Metaverse-Marketing / MM
iPhone’dan sonra her şeyin başında bir “i” görür olduk, sonra Apple 6 Plus’ı çıkardı; her şeyin sonunda plus görür olduk. Şimdiler de Facebook adını Meta olarak değiştirdi. Acaba her şeyin önünde arkasında “Meta” mı göreceğiz? Peki nedir bu Meta? Facebook mu icat etti, yoksa çok daha ‘ötesi’ mi var?
Şimdi elinizdeki çayı/kahveyi yavaşça bir kenara koyun, hayali VR gözlüklerinizi takın, uçan taksinize binin ve Pantone’un ‘Very Peri’ adını verdiği ve bu yılın rengi ilan ettiği mavimsi tonlardaki renklerle ışıldayan dünyaya giriş yapın…
Bilindiği kadarıyla Metaverse kelimesi ilk olarak Neal Stephenson tarafından 1992 yılında yayınlanan “Snow Crash” adlı romanında kullanılmıştı. Meta (öte) ve universe (evren) kelimelerinin birleşiminden oluşan Metaverse, kimilerine göre evrenin ötesi, kimilerine göre karma dünya, kimilerine göre yeni internet ama özet olarak gerçek dünyayla entegre dijital evren anlamına geliyor.

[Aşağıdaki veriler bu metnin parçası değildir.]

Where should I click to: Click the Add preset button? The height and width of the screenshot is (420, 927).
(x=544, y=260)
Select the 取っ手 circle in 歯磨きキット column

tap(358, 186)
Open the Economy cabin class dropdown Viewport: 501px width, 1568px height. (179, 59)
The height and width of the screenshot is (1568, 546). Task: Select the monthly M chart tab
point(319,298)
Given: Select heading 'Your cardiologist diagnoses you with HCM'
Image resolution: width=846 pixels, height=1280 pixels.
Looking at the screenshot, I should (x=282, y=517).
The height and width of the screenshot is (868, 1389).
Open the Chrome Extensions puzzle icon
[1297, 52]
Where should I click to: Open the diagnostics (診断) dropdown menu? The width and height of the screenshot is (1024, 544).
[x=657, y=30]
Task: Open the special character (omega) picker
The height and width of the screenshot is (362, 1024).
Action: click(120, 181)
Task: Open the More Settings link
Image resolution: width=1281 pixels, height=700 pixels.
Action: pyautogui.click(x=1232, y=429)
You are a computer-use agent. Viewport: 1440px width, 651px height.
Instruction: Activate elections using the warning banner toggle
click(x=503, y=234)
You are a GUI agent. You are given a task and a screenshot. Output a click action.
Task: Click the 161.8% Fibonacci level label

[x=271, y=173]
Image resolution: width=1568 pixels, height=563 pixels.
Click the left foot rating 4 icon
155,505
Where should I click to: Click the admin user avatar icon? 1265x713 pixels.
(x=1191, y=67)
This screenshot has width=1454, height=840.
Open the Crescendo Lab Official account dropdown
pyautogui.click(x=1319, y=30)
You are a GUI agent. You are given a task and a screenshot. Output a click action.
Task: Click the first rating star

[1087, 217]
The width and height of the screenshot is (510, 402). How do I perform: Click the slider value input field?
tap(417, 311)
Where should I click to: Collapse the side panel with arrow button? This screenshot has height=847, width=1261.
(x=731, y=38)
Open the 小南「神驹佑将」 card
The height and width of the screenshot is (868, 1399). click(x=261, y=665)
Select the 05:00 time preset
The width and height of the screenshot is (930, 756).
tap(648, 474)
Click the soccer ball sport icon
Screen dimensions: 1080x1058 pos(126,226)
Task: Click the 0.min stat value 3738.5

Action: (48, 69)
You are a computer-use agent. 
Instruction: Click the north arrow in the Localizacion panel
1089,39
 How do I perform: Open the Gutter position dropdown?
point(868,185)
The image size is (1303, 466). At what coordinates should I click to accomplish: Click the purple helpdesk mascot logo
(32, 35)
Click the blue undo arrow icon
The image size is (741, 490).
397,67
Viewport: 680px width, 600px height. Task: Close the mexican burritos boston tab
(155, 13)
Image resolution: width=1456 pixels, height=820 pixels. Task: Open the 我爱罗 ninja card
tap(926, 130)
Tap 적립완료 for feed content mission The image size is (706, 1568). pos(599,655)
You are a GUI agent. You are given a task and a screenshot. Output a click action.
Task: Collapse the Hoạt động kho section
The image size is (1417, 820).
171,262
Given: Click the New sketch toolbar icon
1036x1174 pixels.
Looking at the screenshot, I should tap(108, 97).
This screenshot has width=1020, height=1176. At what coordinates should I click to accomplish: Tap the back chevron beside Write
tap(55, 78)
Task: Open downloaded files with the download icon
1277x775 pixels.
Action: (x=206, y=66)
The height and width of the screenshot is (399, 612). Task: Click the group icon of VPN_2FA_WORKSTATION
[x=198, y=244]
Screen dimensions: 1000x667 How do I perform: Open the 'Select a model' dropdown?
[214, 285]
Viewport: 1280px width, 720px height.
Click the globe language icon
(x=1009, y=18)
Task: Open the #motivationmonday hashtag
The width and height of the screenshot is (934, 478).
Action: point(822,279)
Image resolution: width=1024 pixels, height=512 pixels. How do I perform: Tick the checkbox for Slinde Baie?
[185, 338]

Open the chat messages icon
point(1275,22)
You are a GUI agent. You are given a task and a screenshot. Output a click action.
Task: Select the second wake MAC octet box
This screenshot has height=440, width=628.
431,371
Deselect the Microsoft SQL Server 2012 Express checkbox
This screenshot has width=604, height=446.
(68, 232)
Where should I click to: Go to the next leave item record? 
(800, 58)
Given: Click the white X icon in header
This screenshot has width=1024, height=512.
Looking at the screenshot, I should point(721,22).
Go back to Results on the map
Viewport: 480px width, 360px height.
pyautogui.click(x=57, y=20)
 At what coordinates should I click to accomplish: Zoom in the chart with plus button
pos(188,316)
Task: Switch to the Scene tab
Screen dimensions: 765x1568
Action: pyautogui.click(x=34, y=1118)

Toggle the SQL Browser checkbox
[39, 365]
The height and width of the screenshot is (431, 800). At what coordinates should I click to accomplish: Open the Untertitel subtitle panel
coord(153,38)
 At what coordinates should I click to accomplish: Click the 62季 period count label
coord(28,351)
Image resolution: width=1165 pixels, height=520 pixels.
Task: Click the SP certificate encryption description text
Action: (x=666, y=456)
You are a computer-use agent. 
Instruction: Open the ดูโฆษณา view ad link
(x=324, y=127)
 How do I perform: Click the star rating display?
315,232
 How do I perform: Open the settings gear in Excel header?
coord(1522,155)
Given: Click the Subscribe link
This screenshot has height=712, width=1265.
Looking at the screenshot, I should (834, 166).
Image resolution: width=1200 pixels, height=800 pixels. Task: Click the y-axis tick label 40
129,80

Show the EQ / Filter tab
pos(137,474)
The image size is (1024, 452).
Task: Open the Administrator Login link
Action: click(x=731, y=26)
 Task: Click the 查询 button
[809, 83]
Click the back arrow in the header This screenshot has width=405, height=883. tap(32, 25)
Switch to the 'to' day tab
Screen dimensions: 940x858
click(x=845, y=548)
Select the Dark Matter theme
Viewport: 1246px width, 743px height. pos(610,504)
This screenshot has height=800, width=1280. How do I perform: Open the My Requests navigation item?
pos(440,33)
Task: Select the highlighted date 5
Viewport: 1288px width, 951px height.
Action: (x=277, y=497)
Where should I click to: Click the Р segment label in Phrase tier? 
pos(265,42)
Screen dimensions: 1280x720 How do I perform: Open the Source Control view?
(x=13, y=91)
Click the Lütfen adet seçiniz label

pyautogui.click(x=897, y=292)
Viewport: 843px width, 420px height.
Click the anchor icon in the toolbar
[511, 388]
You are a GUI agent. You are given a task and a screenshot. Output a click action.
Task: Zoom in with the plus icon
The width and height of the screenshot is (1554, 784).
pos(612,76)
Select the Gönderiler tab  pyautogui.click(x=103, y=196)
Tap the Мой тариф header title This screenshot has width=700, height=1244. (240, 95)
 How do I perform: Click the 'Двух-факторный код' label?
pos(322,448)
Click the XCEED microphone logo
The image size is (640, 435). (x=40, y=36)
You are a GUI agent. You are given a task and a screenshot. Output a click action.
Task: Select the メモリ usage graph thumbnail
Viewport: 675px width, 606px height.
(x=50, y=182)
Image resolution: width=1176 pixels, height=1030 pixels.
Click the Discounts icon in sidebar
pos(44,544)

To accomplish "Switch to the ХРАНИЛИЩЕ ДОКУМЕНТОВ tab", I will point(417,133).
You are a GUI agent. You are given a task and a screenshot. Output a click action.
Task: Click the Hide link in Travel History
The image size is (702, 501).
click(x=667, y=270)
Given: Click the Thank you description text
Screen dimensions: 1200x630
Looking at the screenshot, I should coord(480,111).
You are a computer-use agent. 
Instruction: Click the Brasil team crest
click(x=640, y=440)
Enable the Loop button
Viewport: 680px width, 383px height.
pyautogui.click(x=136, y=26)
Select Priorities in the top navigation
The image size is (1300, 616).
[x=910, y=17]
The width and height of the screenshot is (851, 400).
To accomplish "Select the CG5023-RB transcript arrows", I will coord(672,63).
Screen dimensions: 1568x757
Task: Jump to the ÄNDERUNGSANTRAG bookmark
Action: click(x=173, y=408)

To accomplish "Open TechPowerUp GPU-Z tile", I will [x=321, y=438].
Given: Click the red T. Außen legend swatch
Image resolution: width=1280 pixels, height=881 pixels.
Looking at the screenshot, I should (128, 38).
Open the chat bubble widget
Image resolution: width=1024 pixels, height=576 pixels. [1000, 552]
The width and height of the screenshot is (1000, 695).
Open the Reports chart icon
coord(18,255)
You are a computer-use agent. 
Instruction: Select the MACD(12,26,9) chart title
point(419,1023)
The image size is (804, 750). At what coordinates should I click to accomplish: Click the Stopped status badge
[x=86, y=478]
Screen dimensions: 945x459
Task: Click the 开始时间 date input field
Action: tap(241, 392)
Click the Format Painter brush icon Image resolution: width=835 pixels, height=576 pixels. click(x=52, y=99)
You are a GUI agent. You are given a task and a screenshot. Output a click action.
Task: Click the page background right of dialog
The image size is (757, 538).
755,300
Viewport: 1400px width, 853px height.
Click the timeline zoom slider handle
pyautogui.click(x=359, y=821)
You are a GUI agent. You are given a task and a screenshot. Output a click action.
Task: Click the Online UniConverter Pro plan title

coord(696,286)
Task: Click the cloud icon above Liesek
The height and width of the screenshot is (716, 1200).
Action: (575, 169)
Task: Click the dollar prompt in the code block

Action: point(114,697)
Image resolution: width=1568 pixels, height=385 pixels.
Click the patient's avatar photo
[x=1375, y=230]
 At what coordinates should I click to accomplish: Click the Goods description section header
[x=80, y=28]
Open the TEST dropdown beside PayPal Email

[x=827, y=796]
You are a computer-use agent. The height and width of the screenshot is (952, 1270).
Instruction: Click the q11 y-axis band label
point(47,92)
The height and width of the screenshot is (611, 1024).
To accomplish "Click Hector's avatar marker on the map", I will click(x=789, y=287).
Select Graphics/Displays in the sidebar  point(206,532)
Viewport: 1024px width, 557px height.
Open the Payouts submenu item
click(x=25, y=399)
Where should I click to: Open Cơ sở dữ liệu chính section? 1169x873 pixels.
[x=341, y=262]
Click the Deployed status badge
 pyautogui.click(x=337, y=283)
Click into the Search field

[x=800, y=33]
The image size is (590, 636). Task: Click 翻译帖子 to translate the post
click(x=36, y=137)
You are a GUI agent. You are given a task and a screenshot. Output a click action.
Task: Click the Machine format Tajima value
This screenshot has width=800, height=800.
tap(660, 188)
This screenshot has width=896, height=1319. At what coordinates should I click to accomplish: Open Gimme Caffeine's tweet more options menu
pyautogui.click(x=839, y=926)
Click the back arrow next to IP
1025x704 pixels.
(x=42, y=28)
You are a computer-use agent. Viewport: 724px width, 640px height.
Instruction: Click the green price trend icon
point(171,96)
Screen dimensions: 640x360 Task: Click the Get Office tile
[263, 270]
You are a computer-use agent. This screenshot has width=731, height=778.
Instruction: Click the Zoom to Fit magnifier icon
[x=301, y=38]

2020-2021 yıllarında sık sık duymaya başladığımız bu kavram, Neal Stehenson’un kitabında bahsedilmesi bir yana, uzun yıllardır yapılan bir çok çalışmanın birleşimi gibi aslında.
Bir yandan Artırılmış Gerçeklik ve Sanal Gerçeklik teknolojileri ile yapılan çalışmalar, diğer yandan oyuncuların birbirleriyle interaktif olarak etkileşime geçebildiği oyunlar ve nihayet bunların birleşimi, açık haritalı (sınırsız) sanal evrenler.
Bugün geldiğimiz noktada metaverse, günlük rutinlerimizin veya aktivitelerimizin bir çoğunu sanal ortamda gerçekleştirebilme imkanını, daha da ötesi bu iki evrende aynı anda varolup gerçek anlamda bir şeyler yapabilmeyi vaadediyor.
En basitinden toplantılarınıza gitme, yetişme, trafik derdi çekme gibi bir çok şeyden kurtularak oturduğunuz yerden ‘oradaymış gibi’ katılabilirsiniz. Eğitimlere girebilir, sosyalleşebilir, keşifler yapabilirsiniz.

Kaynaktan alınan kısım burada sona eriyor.